If you still have faith in Public Health England, last week’s episode of More or Less has the antidote. The BBC’s indispensable fact-checking show took a look at the agency’s claims about sugar. In particular, it examined the claim that kids have eaten 18 years’ worth of sugar by the time they are ten years
If you still have faith in Public Health England, last week’s episode of More or Less has the antidote. The BBC’s indispensable fact-checking show took a look at the agency’s claims about sugar. In particular, it examined the claim that kids have eaten 18 years’ worth of sugar by the time they are ten years old. This scary-sounding statistic implies that children’s consumption of sugar is at dangerous levels and many people would infer that it has reached dizzying new heights. In fact, as I have said here and said again on the show, people are eating twice as much sugar as the government recommends because the government arbitrarily halved the recommendations back in 2015. Far from rising, sugar consumption has fallen by around a quarter in the UK since its peak in the 1960s.
Asked to comment on these facts, Public Health England’s Dr Louis Levy flatly denied them. At first, he insisted that sugar consumption has remained the same for decades. When confronted with the data, he admitted that it had gone down but only slightly. In the end, he resorted to saying that it didn’t matter whether sugar consumption had gone down because people were still eating too much of it (according to, er, Public Health England).
On the question of whether there was a good reason for halving the sugar guidelines, he claimed that the 2015 report of the Scientific Advisory Committee on Nutrition (SACN) concluded that there is an association between sugar intake and body weight in adults. In fact, as the presenter Tim Harford pointed out, it found that ‘there is a lack of evidence to draw conclusions on the impact of sugars intake on the majority of cardio-metabolic outcomes in adults, including body weight.’
Nevertheless, the SACN report did recommend that the maximum sugar limits be halved – from 10 per cent of daily energy intake to five per cent – and it was this report that led to Public Health England changing the guidelines. And what a change it was. The meagre sugar ration given to civilians during the Second World War would exceed today’s guidelines. There is no chance of any normal people in a market economy sticking within them.
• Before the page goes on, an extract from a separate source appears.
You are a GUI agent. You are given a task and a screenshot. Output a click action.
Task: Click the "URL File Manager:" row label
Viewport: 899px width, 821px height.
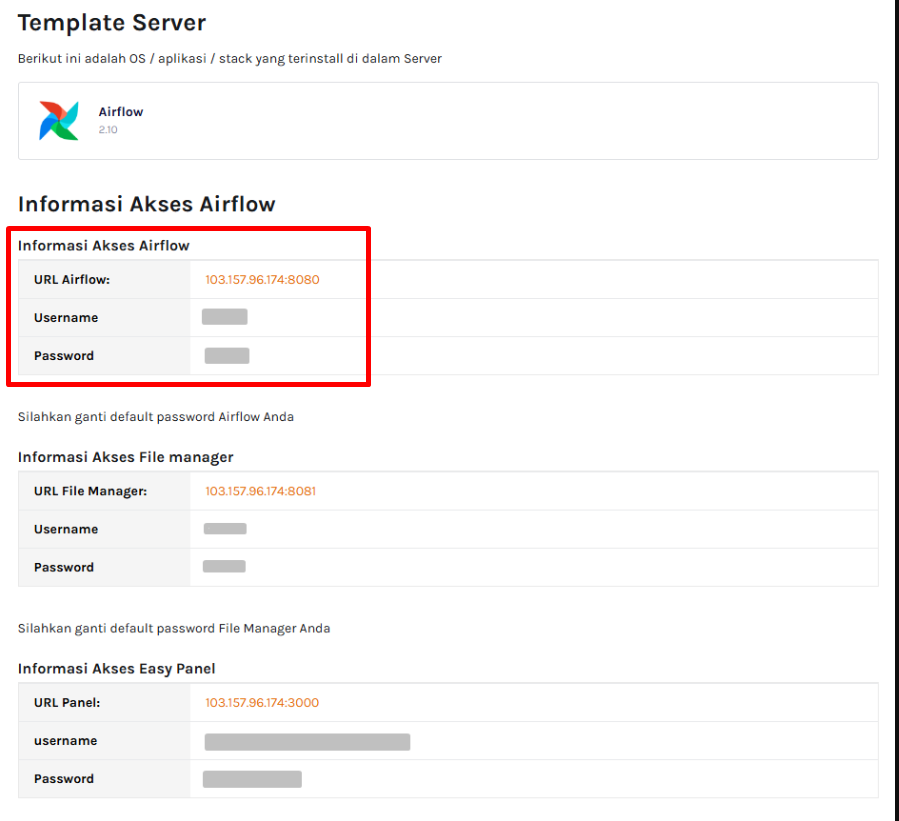(x=90, y=491)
Nor do they need to. The scientific justification for the five per cent guideline was always feeble. In fact, there were three feeble justifications. The first was tooth decay, but that was a non-starter. Drummond and Kirk sum up the mainstream view when they write:
‘Frequent consumption of sugar and poor dental hygiene may promote dental caries but the overall amount is irrelevant’.
Despite pressure from campaigners, the World Health Organisation kept the sugar guideline at 10 per cent of daily calories in 2015. It did, however, offer an extra ‘conditional recommendation’ of five per cent. A conditional recommendation is what the WHO resorts to when it can’t find much evidence of benefit but doesn’t think it will do any harm either. WHO admitted that the five per cent limit was based on ‘very low quality evidence’ and so it was. It came entirely from the observation that tooth decay declined in Japan during the Second World War when privation led to sugar consumption falling almost to zero. The Japanese had little access to fluoride at the time.
The second justification, which Tim Harford mentioned on More or Less, is that people who consume more sugar tend to consume more calories overall and are therefore more likely to become obese. Although you are at no extra risk of obesity from consuming more than five per cent of calories from sugar so long as you abide by the overall calorie guidelines, exceeding the five per cent limit could make it more difficult for you to stay within those guidelines.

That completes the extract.